A prática, porém, demonstra outra realidade. Quando se dá ao "diferente" a oportunidade necessária para expor seu potencial, fica claro que o "diferente" pode, e deve, ser integrado ao mercado de trabalho, aos bancos da escola, à sociedade enfim, como pessoas capazes de terem o seu próprio sustento (para acabar com essa visão assistencialista do "coitadinho"), de manifestarem uma opinião própria, de se organizarem em associações, enfim de conquistarem seus direitos, enfim de exercerem sua cidadania. E esta começa com o reconhecimento, por parte da sociedade civil organizada, das lutas das minorias "diferentes" por oportunidades de trabalho e estudo, e por um projeto de governo que vise adaptar a sociedade para atender às necessidades dos "diferentes", como por exemplo, rampas em ruas e avenidas, e letreiros em braile nas paradas de ônibus. Com medidas aparentemente simples, a vida de centenas de pessoas podem melhorar sensivelmente, basta apenas um mínimo de vontade política dos governantes, mas aí é que reside o problema.

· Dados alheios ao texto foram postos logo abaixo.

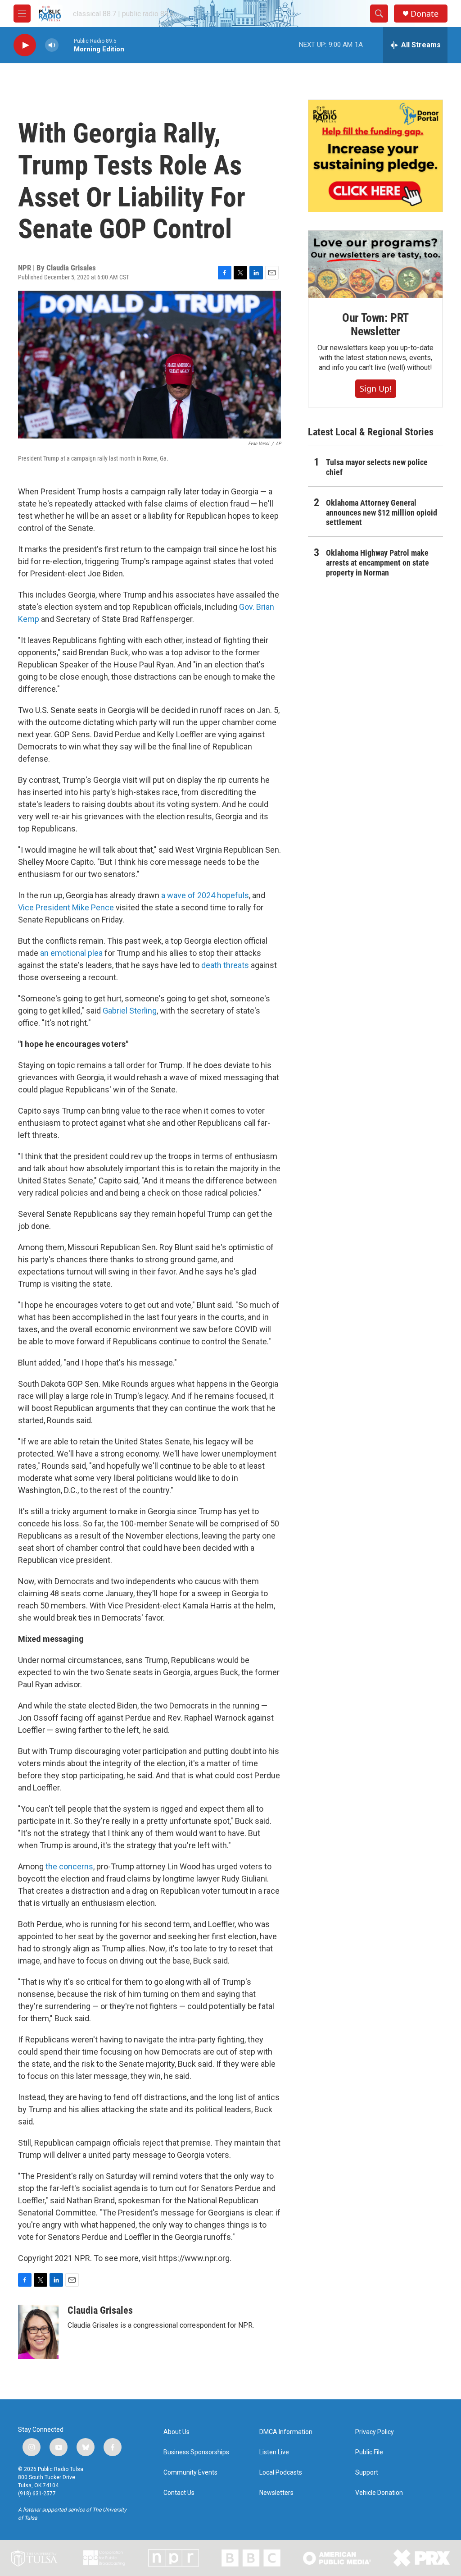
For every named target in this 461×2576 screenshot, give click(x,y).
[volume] (51, 45)
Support (366, 2472)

Em países desenvolvidos, pessoas portadoras de deficiências são vistas como seres normais, estudam, trabalham, possuem um bom padrão de renda, e são respeitadas pela sociedade. No Brasil, o "diferente" é exposto ao ridículo, muitas vezes tido como alvo de chacota por pessoas inescrupulosas, é excluído dos melhores empregos (tem muita gente que prefere colocar um mulherão na empresa a uma pessoa "diferente"), enfim é tido como um verdadeiro pária indiano, uma pessoa que paga por algum pecado, e que portanto merece a condição em que vive. Preconceitos e discriminações a parte, os verdadeiros deficientes (esses sim, deficientes mesmo, sem aspas) são as pessoas que mesmo tendo um corpo ou uma mente perfeita procuram atrapalhar a vida dos outros, não ligam para o estudo ou o trabalho, só querem viver da malandragem, prejudicando outras pessoas. Estes sim, são os verdadeiros DEFICIENTES. Não aqueles que mesmo sem ver, ouvir, andar, falar, escutar, ou pensar, dão sua contribuição para melhorar o mundo, num exercício diário de força, coragem e persistência. As pessoas que se consideram "normais" precisam aprender muito com os "diferentes", talvez eles saibam, melhor do que ninguém, demonstrar onde estão as criptonitas de nosso dia-a-dia, e assim possamos descobrir que ninguém é um super-homem, nem mesmo o super-homem dos quadrinhos. Em tempo: por uma casualidade do destino, o ator Chistoppe Lee, que interpretou o super-homem no cinema ficou tetraplégico depois de cair de um cavalo.